:: YOUR GOAL ::
From the entries below, copy each line that contains the string "height". Case matters when matching.

(Items from a data source)
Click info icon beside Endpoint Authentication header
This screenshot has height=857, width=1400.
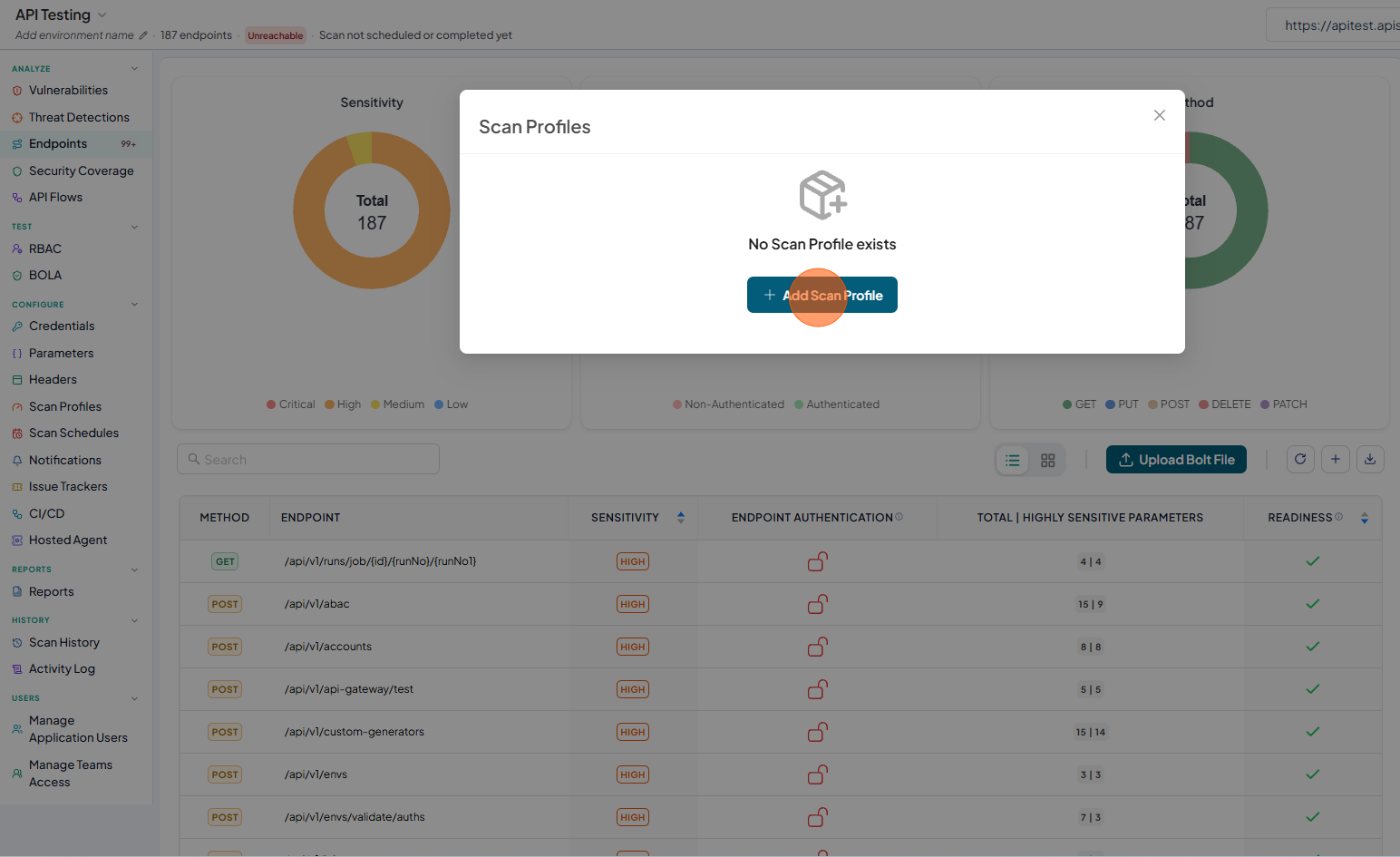pos(899,517)
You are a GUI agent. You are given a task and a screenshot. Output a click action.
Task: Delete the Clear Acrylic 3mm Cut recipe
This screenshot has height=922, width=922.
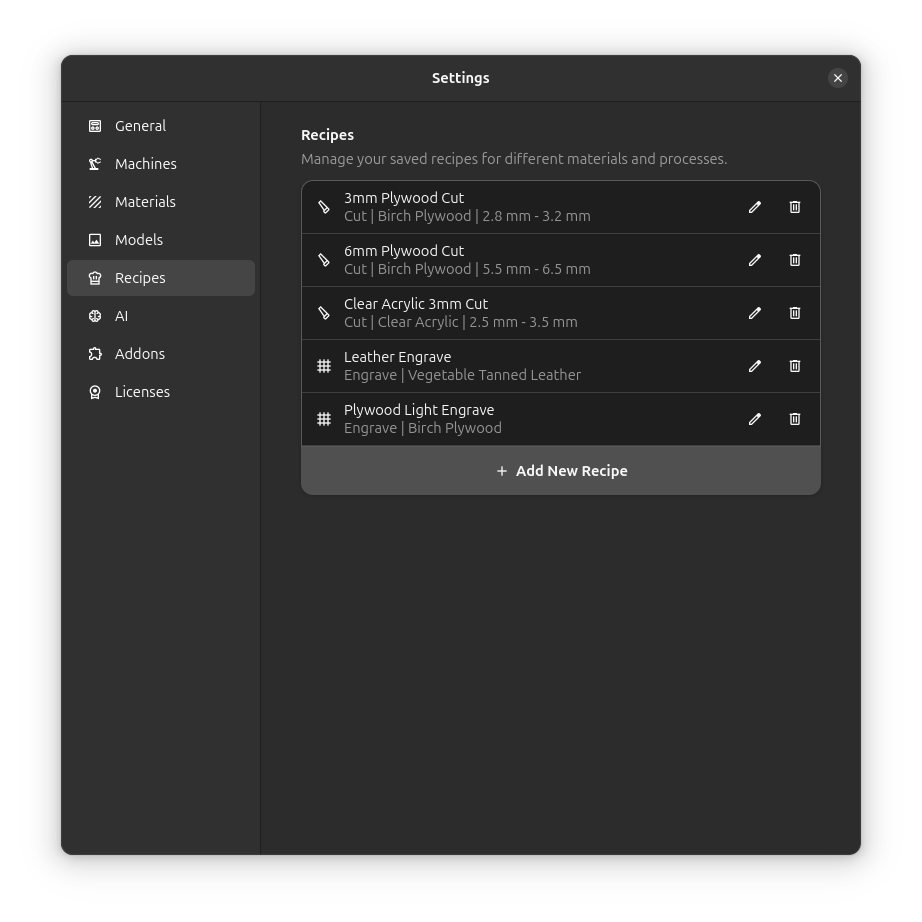click(x=794, y=313)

:: SOLUTION FOR THIS EXERCISE ::
This screenshot has height=857, width=1400.
This screenshot has height=922, width=922.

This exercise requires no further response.